Reservoir sampling is one technique for selecting a simple random sample from a data stream. It’s useful when the number of elements in the stream is unknown ahead of time.
Questions
Turn in:
- A pdf or html file with your written answers to these questions.
- A file named
shuf.jl.txt
containing your implementation of reservoir sampling. - Optionally, a script in any language calculating the hypothesis test statistics. This is optional because you can include these calculations in an Rmarkdown or Jupyter notebook.
1 - Warm Up
(3 pts)
- Why is it better to take a simple random sample, instead of just the first k rows?
- Suppose we halt reservoir sampling at element m, with m < n, where n is the size of the entire stream. Can this be a sample of the entire data? Explain.
- I read on the internet that
shuf -n 100 data.txt
uses reservoir sampling. The following commands each produce 100 lines fromdata.txt
. For each command, will it produce a simple random sample of the lines of the filedata.txt
? Why or why not?head -n 100 data.txt | shuf # 1 shuf -n 100 data.txt | head -n 100 # 2 shuf -n 200 data.txt | head -n 100 # 3 shuf -n 100 data.txt | head -n 100 | sort # 4
2 - Implement Reservoir Sampling
(10 pts)
Implement simple or optimal reservoir sampling by writing a program in Julia called shuf.jl
that works like a simple version of shuf
.
It should accept one positional argument with the number of elements to sample, and default to 100.

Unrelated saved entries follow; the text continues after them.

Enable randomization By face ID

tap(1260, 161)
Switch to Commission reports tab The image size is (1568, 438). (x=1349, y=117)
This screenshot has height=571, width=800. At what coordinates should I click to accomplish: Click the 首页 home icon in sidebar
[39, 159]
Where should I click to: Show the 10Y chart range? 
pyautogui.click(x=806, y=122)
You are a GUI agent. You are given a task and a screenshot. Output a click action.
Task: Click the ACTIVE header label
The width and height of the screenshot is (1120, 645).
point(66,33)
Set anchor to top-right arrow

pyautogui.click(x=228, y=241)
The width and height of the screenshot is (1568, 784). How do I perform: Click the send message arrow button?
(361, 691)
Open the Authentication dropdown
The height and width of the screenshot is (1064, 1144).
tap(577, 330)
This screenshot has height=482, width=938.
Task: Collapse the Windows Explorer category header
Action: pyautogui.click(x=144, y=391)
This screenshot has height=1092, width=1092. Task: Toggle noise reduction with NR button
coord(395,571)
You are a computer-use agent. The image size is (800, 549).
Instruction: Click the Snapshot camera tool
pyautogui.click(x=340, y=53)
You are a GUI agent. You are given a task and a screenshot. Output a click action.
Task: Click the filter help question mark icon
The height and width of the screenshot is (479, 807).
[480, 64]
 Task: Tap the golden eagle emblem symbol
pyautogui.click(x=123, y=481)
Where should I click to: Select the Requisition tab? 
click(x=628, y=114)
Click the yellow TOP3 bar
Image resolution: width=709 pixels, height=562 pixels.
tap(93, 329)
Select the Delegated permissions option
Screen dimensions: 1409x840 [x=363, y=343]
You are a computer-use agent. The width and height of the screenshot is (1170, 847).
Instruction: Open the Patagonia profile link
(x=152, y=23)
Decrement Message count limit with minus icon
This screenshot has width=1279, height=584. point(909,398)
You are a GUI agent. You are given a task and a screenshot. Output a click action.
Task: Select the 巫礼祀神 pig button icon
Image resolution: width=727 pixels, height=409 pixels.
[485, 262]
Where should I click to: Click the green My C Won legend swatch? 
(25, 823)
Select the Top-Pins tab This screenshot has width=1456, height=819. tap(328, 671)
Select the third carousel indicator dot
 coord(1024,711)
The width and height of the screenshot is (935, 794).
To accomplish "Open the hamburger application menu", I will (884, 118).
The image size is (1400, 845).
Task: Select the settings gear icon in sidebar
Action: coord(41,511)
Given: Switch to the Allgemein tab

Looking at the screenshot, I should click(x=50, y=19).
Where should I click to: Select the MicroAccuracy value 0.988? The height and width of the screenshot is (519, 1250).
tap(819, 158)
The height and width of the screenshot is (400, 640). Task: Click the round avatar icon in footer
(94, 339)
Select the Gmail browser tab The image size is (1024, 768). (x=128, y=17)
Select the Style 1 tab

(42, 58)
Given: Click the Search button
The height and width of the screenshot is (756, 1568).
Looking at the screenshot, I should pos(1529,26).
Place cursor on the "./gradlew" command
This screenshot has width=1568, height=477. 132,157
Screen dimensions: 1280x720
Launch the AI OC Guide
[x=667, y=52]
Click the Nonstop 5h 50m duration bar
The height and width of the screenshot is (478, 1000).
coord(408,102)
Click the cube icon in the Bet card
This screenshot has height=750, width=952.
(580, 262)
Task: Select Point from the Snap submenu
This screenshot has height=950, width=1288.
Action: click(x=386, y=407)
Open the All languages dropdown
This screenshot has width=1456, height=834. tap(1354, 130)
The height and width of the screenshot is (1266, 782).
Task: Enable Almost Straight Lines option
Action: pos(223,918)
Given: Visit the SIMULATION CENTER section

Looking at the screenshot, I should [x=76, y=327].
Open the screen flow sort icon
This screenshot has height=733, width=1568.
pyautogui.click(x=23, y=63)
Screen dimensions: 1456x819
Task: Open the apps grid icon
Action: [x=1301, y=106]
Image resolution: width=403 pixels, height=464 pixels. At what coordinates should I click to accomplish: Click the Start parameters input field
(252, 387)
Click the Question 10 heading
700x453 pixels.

Verify that it works for the following cases:
seq 10 | julia shuf.jl
shuffles the integers from 1 to 10.seq 10 | shuf | julia shuf.jl
shuffles the integers from 1 to 10.seq 100 | julia shuf.jl 20
samples 20 random integers without replacement from 1 to 100.seq 1000 | julia shuf.jl
samples 100 random integers without replacement from 1 to 1000.time seq 1e9 | julia shuf.jl
samples 100 integers from 1 to 1 billionseq 20 | sed "s/1/one/" | julia shuf.jl
shuffles non integer input linesseq 10 | julia shuf.jl 10
shuffles the integers from 1 to 10seq 11 | julia shuf.jl 10
samples and shuffles 10 integers without replacement from 1 to 11.
3 - Hypothesis Testing
(7 pts)
_Note: I will explain this step further in subsequent classes.__
Use the Chi Square test or Kolmogorov Smirnov test together with seq
to check if your implementation of reservoir sampling differs from the uniform distribution on the integers 1 to n.
Describe how you designed the test, state the null hypothesis, show your calculations, and explain your conclusion.
4 - Extra Credit
(1 pt)
Minimal points, maximal glory.
Math option: Prove that reservoir sampling produces simple random samples.
Programming option: Wikipedia claims simple reservoir sampling is slow. Is it? Check by implementing another variation of reservoir sampling and comparing speeds.